IBTimes.ID, Jakarta (29/8/25) – Jaringan GUSDURian dalam Konferensi pemikiran Gus Dur tentang keadilan ekologi, mengingatkan kembali agar manusia bersaudara dengan alam. Hal itu dikatakan aktivis agraria dan intelektual publik, Noer Fauzi Rachman.
Pak Ozi, sapaan akrabnya yang menjadi pembicara dalam konferensi tersebut, menyoroti konsep Rahmatan Lil Alamin dengan bersaudara dengan alam, yakni memperlakukan dan menjaga alam sebagaimana saudara sendiri.
Saat ini, Pak Ozi melihat manusia yang digadang-gadang sebagai makhluk yang bermartabat, lebih berakal daripada hewan justru menjadi makhluk yang paling banyak merusak bumi. Hal ini berbanding terbalik dengan hewan yang justru menjaga alam dan keseimbangan ekosistem.
Selain itu, Pak Ozi juga menyoroti bagaimana Gus Dur mendinamisasi pesantren. Hal ini terlihat dari dua hal: pertama nilai-nilai positif digalakkan kembali. Kedua, mengganti nilai-nilai lama yang sudah usang dengan nilai yang lebih sempurna.
Narasumber lain, KH. Tantowi Musaddad juga mengulas kembali pemikiran Gus Dur tentang “Memanusiakan manusia” dalam acara yang sama dan merupakan rangkaian dari TUNAS GUSDURian 2025. Bagi Gus Dur, kata Tantowi, Tuhan saja memanusiakan manusia. Hal ini dapat dilihat dengan hukum agama dimana manusia sendiri yang menginterpretasikannya, menyusunnya hingga menjadi hukum dan terbagi dalam berbagai madzhab.
Bagi Gus Dur imbuh Fauzi, selisih atau perbedaan pendapat hukum itu wajar karena manusia tinggal di belahan bumi dengan kondisi yang berbeda-beda.
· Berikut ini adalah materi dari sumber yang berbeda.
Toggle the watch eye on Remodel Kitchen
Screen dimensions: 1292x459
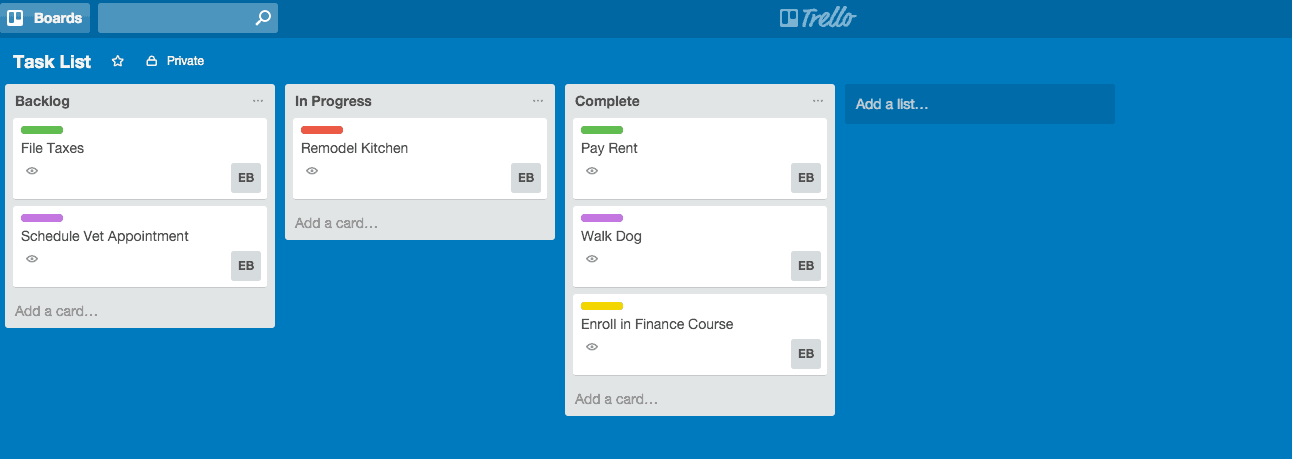[312, 171]
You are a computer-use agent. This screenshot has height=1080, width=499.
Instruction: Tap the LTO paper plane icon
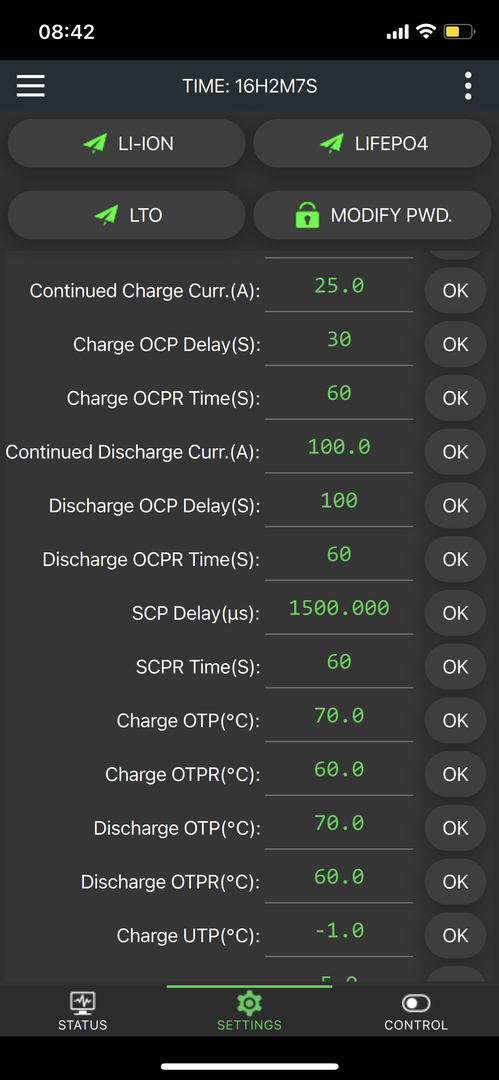(x=105, y=215)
Sehingga menjadi sebuah kewajaran bila produk hukumnya berbeda-beda. Sebab, dalam agama saja, hukum finalnya ada pada manusia, di situlah bukti bahwa Tuhan memanusiakan manusia.
“Artinya, Tuhan meletakkan manusia sebagai subjek aktif yang dihargai, bukan hanya objek pasif yang didikte,” kata Tantowi.
“Lingkungan adalah bagian dari manusia, karena itu, melestarikan lingkungkungan adalah memanusiakan manusia,” imbuhnya.
Narasumber lain, Nissa Wargadipura, menjelaskan implementasi pendidikan pembangunan karakter yang sangat mengedepankan kearifan lokal. Bagaimana pendidikan tentang Islam dipadukan dengan budaya.
“Ternyata saat dipadukan… “green Islam” bisa bertemu dalam wilayah ekosistem. Yang awalnya kesulitan belajar tentang lingkungan lewat kitab-kitab kuning, bisa diorganisir dalam hadis dan alquran melalui Ijtima’. Banyak sekali pemikiran ulama yang biasa mengkombinasikan. Ketauhidan salah satunya dengan menerapkan bahwa alam ini bagian dari syahadat kita,” tandasnya.